A Job submission script or SBATCH file  is essentially a shell script (bash script) whose first comments, if they are prefixed with #SBATCH, are interpreted by Slurm as parameters describing resource requests and submissions options.

Creating a Batch Script

To create a batch script, use your favorite text editor nano or vim and create a file that contains both SLURM instructions and job instructions.The script is divided into three sections: the hashbang, the directives, and the commands.

  1. A hashbang appears on the first line of Slurm script line which specifies the program that executes the script. This is generally #!/bin/bash.
  2. The Directives are Slurm-specific ones which specifies resource requirements for the job. These lines must be placed before any other commands or job steps, else they will be ignored.
  3. The commands or applications you want to run as part of your job steps.

Below is a simple example of a submission script :

submit.sh
#!/bin/bash 
#SBATCH --job-name=test_job
#SBATCH --mem=2000
#SBATCH --gres=gpu:1
#SBATCH --time=1:00:00
#SBATCH --constraint=rtx_2080 

srun hostname
srun sleep 60

The “shebang” line must be the very first line, and simply informs the system that the file is a bash shell script. Following that are number of SBATCH directives which  which specifies resource requirements and other job-related data. #SBATCH informs bash that this is a Slurm directive.All of these must appear at the top of the file, prior any job steps.The above script would request one GPU for 1 hour, along with 2000 MB of memory and hardware constraint of ‘rtx_2080’ for the job Remember that these are just a few of the many #SBATCH directives available; for a detailed list, run ‘man sbatch’ .The last two lines consists of job steps which would execute the job by launching the command hostname on the node on which the requested GPU was allocated. Then, a second job step will start the sleep command.

 

Submitting a job:

This script can now be submitted to SLURM using the SBATCH command. Upon success, SBATCH will return the ID it has assigned to the job (the jobid).

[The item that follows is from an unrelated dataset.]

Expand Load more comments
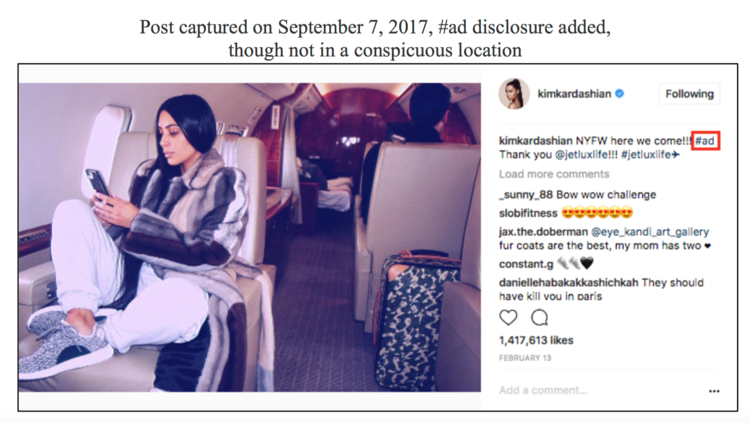click(x=554, y=174)
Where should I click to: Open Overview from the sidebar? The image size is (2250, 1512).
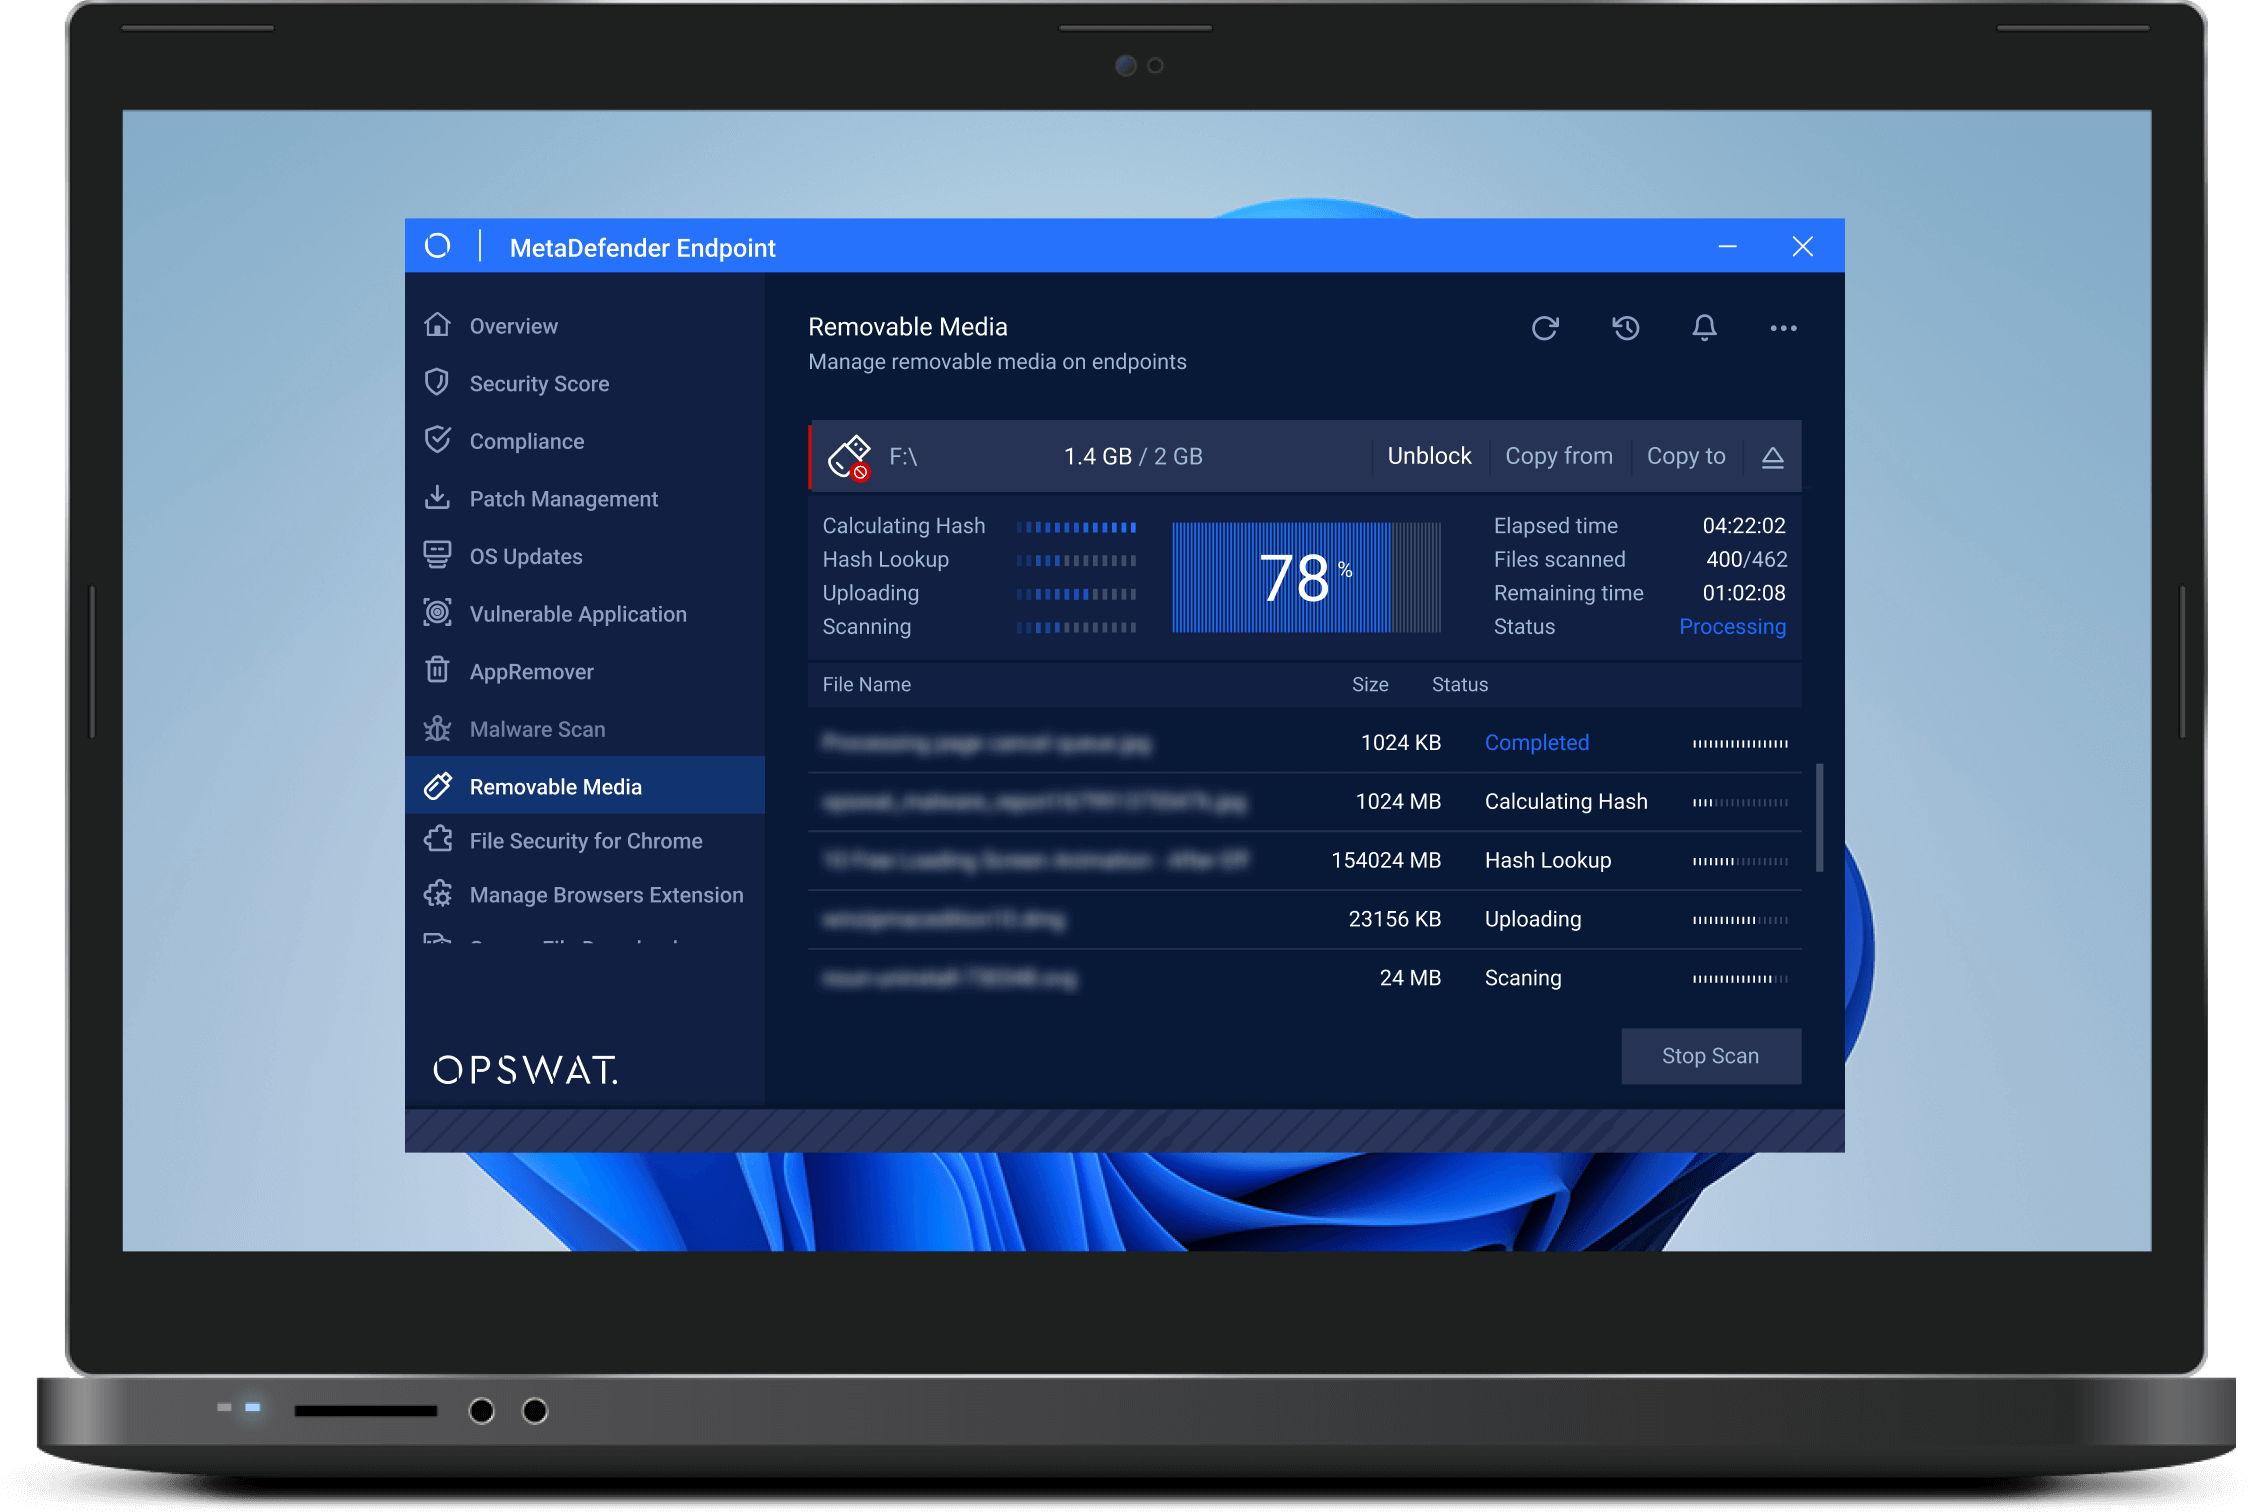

(base)[uw76577@ada ~]$ sbatch submit.sh
Submitted batch job 33172

Once the job is submitted ,it enters the queue in the PENDING state. When resources become available and the job is determined to be the highest priority, an allocation is created for it and it goes to the RUNNING state. If the job is successfully completed, it is set to the COMPLETED state; otherwise, it is set to the FAILED state.